**Your instructions**
Please write out, word for word, the passage of the letter to Tucker below that opens with the words containing "Your yawns are" and closes with "so far) haha.".

**Source text**
My son 

Dear Tucker, 

You have changed my heart. You’ve been in our lives for a month now, and these are the best words I can string together to explain the effect you’ve had on me. You always hear “having a kid will change your life.” Not only have you changed my life, you’ve changed the way I think, feel, value, and appreciate life. 

I tell people that the first time I held you it didn’t feel like we were meeting for the first time. Instead, it felt like you had always been there- always been a part of my life. From the second you came into the world, my heart was divided even further; now not only does mom carry a part of me with her- so do you. 

This first month has been incredible. Every little gasp or coo you make- every little fart, every cry- love. My little man. You do really cute things like laying very still, then suddenly throwing your arms and feet in the air like you are casting a spell. You try to escape your swaddle like Houdini… at first one finger will make it out by your neck, then a hand… then an arm.. then suddenly both arms. You are a little escape artist. 

Your yawns are adorable.. your eye contact. Every little thing is perfect. I’ve woken up and told you “dad wants 4000 kisses today,” and you are ready for the challenge. (I think the most I’ve gotten in a day is 1400 so far) haha. 

Some recent things: I wore you in a baby carrier for the first time yesterday. Mom takes you for walks a lot. You’ve started making small trips like Target or Costco. You eat every 3 hours. You wake up once a night at around 2:30am. You LOVE dad time. You can almost pick up your head. You make eye contact now.

**Given records**
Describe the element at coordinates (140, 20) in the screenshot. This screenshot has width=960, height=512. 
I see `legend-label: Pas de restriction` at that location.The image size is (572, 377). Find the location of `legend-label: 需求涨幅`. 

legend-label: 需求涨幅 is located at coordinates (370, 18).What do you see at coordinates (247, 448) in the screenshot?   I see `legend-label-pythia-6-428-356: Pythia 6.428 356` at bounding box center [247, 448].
--
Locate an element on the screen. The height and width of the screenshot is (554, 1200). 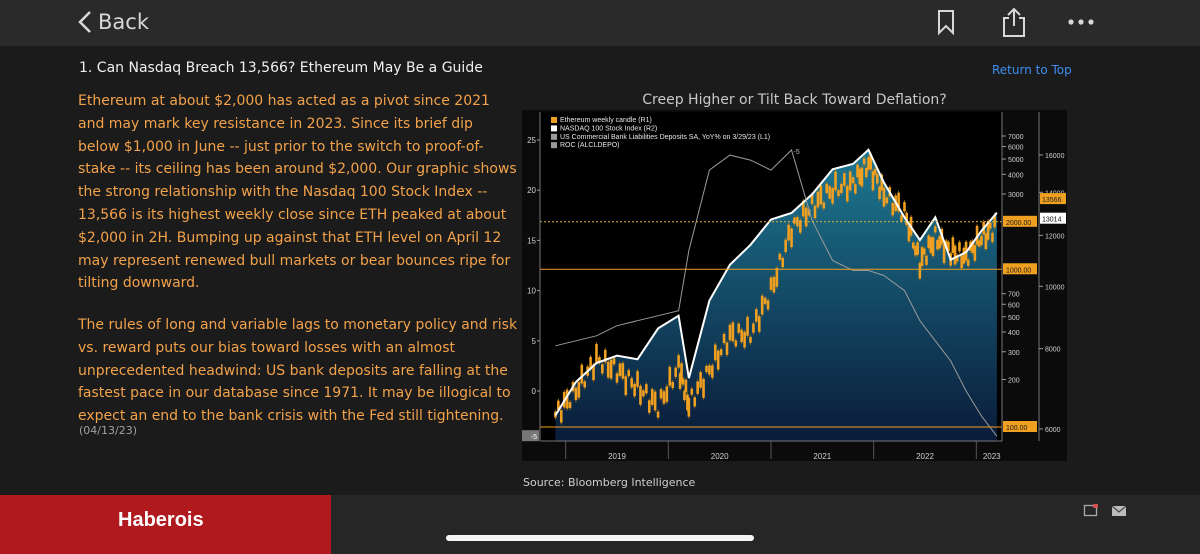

**Task output**
Your yawns are adorable.. your eye contact. Every little thing is perfect. I’ve woken up and told you “dad wants 4000 kisses today,” and you are ready for the challenge. (I think the most I’ve gotten in a day is 1400 so far) haha.